The Need for Distributed Training

Training LLMs involves processing vast amounts of data and running complex computations, which demands powerful hardware and efficient communication protocols. Single-GPU setups are often insufficient for handling the scale and complexity of these models. Distributed training across GPU clusters, such as NVIDIA’s H100, becomes essential to enable faster training and manage larger datasets effectively.

Blog 31.jpg — Training LLMs involves processing vast amounts of data and running complex computations

Why High Performance is Necessary

With the rapid growth and increasing complexity of LLMs, there is a pressing need for newer, more advanced hardware like the NVIDIA H100 GPUs and high-performance interconnects such as InfiniBand (IB). These technologies provide the necessary bandwidth and low latency required for LLM tasks, enabling faster communication between GPUs and more efficient training processes. The H100 GPUs offer significant improvements in performance, memory bandwidth, and efficiency, making them ideal for the demanding workloads of modern LLMs.

What You Will Learn

In this blog, we will guide you through the setup process for building a simple LLM, specifically GPT-2, on a server. We’ll cover:

Single-node and multi-node configurations.
How to configure the environment.
How to utilize high-speed communication protocols.
How to implement Distributed Data Parallel (DDP) with 8xH100 GPUs.

Model: GPT-2

We will use GPT-2 for this PoC because it has lower resource requirements compared to larger models like GPT-3 or LLaMA2. This makes it suitable for initial testing and experimentation. However, the setup described here can also be adapted to train larger models using frameworks that are based on PyTorch.

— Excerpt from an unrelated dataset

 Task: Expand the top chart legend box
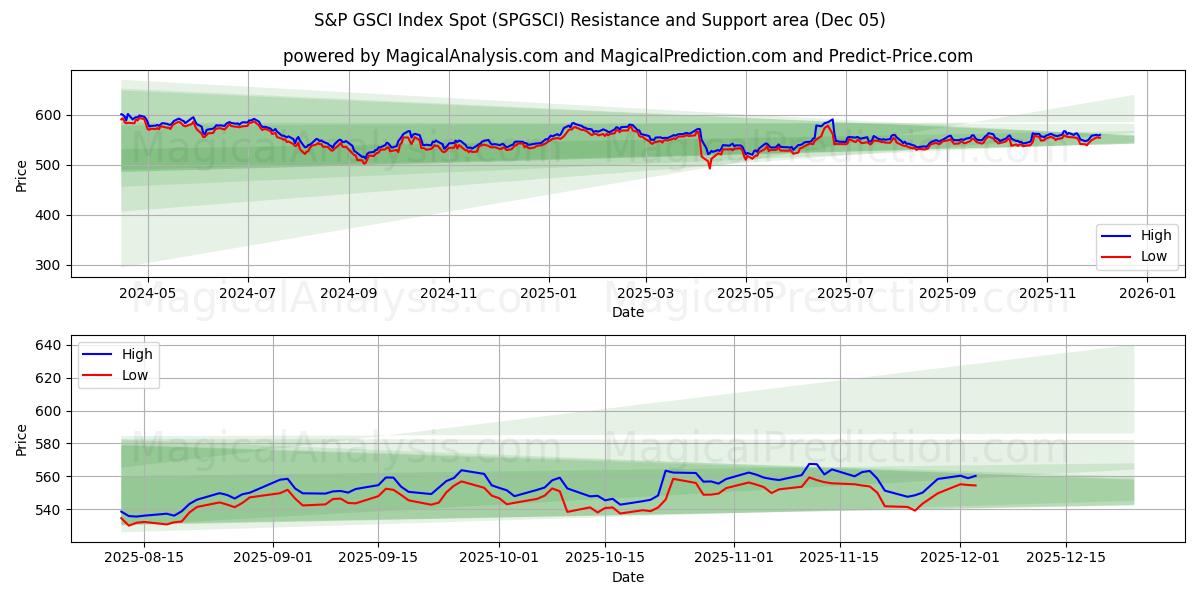pos(1135,245)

Blog 32.jpg — We will use GPT-2 for this PoC because it has lower resource requirements compared to larger models

Communication Backends: UCX and NCCL

UCX (Unified Communication X): UCX is a community-driven, open-source project that provides flexibility and support for various communication protocols. It is ideal for PoC and heterogeneous environments due to its extensibility and scalability.

NCCL (NVIDIA Collective Communications Library): NCCL is optimized for NVIDIA GPUs and offers excellent performance in homogeneous environments. It can also be used in this setup for high-performance communication on NVIDIA hardware.

Implementation

In a distributed setup, each GPU on different nodes must be initialized and synchronized correctly. This script demonstrates how to set up and run distributed training using PyTorch’s Distributed Data Parallel (DDP) and GPT-2 model on a multi-GPU cluster.

Specifications

Each node in the setup is equipped with the following specifications:

GPUs: 8 NVIDIA H100 GPUs, each with 80GB HBM3 memory and 700W power consumption.
OS: Ubuntu 22.04 LTS
Driver Version: 550.44.15+
CUDA Version: 12.2.1+
Docker Version: 26.1.2+
NVIDIA Toolkit: 1.15.0-1+
Built with Docker using nvidia-toolkit-cli

Step 1: Preparing the Environment and code

To check environment and code, clone the repository from GitHub:

Check environment: docker run --rm --gpus all nvidia/cuda:12.4.1-cudnn-devel-ubuntu22.04 nvidia-smi
Git clone: https://github.com/egoldne7/ml-exec-instruction

Prepair dataset

For the purposes of this proof of concept (PoC), we are using randomly generated data instead of a real dataset. This approach is chosen to focus on the setup and training process without being affected by CPU and I/O workload associated with data loading and preprocessing in a real-world scenario. The random data generation allows us to simulate the training workflow of a Large Language Model (LLM) without the overhead of actual dataset handling.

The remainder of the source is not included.